LOS ANGELES (Reuters Health) - If your partner says he or she only has eyes for you this Valentine's Day, it may be a sign of lasting love. New research suggests that being in love helps prevent us from lusting after others.

"Love may actually facilitate the preservation of long-term bonds via a thought-suppression mechanism," said Mari Sian Davies, a psychology researcher at the University of California, Los Angeles.

However, sex may complicate matters, noted Davies, who reported the findings here Friday at a meeting of the Society for Personality and Social Psychology.

While lusting after one's current romantic partner clearly can have positive effects in a relationship, the new research suggests a potential downside when it comes to commitment: People who have a lot of sexual desire for their partner may have a hard time suppressing sexual thoughts about others.

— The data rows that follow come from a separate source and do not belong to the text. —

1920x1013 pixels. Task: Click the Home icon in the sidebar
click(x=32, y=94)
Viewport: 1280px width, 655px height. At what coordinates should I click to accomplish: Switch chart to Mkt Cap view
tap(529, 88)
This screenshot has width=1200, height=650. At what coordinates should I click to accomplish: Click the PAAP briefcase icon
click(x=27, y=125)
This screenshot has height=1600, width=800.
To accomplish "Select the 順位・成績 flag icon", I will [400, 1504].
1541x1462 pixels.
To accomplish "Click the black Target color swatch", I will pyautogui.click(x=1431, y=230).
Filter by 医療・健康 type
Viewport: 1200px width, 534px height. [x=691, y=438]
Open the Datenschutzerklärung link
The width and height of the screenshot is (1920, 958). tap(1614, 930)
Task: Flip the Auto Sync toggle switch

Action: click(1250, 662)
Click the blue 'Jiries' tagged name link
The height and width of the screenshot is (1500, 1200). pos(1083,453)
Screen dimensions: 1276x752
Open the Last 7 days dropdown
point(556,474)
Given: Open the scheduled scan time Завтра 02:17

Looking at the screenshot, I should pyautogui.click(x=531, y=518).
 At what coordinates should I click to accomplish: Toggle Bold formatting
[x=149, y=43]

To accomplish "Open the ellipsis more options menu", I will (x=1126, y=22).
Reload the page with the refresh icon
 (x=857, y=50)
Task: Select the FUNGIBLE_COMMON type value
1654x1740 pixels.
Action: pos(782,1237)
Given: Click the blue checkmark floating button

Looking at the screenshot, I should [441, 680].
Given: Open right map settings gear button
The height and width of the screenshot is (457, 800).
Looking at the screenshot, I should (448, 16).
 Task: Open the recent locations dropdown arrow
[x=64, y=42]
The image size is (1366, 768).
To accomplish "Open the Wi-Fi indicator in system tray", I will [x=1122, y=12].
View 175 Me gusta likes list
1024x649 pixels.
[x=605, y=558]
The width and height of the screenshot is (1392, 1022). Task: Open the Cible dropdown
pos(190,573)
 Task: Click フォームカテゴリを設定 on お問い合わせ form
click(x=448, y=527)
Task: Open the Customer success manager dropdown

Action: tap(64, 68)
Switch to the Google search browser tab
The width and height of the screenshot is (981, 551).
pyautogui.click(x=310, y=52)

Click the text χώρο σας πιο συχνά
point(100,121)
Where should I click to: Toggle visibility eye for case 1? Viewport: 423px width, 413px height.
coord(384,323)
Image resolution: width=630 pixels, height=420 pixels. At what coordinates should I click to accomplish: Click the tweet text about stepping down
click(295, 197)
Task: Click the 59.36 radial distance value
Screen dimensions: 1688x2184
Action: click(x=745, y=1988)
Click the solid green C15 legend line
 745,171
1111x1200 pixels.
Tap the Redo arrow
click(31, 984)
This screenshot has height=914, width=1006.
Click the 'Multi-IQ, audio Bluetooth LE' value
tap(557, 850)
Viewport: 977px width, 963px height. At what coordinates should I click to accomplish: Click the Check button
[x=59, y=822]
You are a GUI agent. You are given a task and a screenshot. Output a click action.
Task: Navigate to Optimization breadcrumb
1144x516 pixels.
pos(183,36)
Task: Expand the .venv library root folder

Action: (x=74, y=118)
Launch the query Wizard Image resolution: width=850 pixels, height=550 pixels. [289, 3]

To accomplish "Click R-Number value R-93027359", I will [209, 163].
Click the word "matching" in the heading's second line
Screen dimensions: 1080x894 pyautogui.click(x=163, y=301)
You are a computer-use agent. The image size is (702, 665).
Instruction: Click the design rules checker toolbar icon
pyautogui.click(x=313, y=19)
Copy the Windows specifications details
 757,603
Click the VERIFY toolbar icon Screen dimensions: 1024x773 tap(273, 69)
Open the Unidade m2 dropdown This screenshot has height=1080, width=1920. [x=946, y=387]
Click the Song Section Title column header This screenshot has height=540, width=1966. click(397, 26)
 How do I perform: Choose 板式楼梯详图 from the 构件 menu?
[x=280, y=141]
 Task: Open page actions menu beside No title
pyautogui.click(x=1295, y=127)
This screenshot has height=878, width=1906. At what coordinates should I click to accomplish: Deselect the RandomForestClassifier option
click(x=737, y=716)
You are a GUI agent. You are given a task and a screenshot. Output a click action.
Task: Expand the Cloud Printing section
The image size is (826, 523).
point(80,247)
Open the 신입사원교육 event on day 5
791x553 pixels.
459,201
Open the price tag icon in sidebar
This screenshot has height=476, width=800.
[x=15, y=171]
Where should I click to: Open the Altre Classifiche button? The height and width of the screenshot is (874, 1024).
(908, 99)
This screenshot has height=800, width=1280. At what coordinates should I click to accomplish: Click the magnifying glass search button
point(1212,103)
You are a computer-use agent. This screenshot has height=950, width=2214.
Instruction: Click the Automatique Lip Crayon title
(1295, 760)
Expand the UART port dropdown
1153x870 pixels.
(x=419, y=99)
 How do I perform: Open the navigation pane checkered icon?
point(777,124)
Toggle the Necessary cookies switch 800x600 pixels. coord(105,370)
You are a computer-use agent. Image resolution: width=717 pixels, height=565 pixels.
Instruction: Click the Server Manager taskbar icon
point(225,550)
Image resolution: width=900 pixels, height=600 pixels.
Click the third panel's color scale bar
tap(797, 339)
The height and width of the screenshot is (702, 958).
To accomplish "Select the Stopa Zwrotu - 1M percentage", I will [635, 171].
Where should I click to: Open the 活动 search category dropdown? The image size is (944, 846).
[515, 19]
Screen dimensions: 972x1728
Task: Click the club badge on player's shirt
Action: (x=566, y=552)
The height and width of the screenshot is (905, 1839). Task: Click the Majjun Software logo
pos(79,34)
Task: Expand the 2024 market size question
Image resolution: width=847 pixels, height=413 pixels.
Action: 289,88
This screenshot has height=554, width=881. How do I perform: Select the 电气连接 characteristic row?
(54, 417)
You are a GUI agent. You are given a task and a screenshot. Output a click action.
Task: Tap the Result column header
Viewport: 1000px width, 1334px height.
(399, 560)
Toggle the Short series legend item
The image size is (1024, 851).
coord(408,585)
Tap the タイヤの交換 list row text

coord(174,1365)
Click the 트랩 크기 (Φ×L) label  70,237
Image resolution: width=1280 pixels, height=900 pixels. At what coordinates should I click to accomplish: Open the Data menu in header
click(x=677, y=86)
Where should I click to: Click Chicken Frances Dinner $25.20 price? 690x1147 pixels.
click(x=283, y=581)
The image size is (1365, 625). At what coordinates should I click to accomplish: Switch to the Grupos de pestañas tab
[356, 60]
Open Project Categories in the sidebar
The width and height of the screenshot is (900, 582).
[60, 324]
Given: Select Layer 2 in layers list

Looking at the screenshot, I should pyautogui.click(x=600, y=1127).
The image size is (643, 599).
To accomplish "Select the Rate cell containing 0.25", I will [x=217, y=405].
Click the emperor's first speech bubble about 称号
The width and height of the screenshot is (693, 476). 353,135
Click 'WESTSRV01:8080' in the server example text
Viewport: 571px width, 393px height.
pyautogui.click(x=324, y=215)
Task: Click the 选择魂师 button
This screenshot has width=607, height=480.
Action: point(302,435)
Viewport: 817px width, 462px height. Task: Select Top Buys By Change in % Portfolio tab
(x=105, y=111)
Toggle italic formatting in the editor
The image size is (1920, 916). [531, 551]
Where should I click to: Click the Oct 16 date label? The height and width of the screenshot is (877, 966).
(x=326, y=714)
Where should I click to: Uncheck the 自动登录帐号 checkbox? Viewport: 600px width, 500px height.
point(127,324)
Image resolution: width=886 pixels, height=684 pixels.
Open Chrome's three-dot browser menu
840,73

"So high desire could be a danger to a relationship," Davies told Reuters Health.

The study involved 53 male and female college students who were in romantic relationships.

They were asked to select a photograph of an opposite-sex individual that they found attractive and to elaborate why in writing.

Then they were divided into two groups, one that was instructed to write briefly about times they felt great love for their current romantic partner and another that was instructed to write about times they felt great sexual desire for their partner.

Within each of the two groups, half of the participants first wrote about their partner while suppressing thoughts of the attractive person in the photo and then while expressing those thoughts. The other half of the participants first expressed those thoughts and then suppressed them while writing about their partner. All participants recorded how often they thought of the person in the photo.

Among those writing about love for their partner, results showed that thoughts of the attractive person in the photo were fewer after the participants had been asked to suppress those thoughts than before.

However, the opposite was true among those asked to write about desire for their partner. They thought more about the attractive person in the photo after they had been asked to suppress those thoughts.

"If people were feeling desire toward their partners, that revved up thoughts of the attractive alternatives," Davies said.

In addition, analyzes of the participants' final essays showed that the more love the participants felt toward their partner the less they thought about the person in the photo. But the more desire they felt for their partner, the more they thought of the other person.

The researchers concluded that feelings of love help people successfully suppress sexual thoughts of others but feelings of sexual desire do not.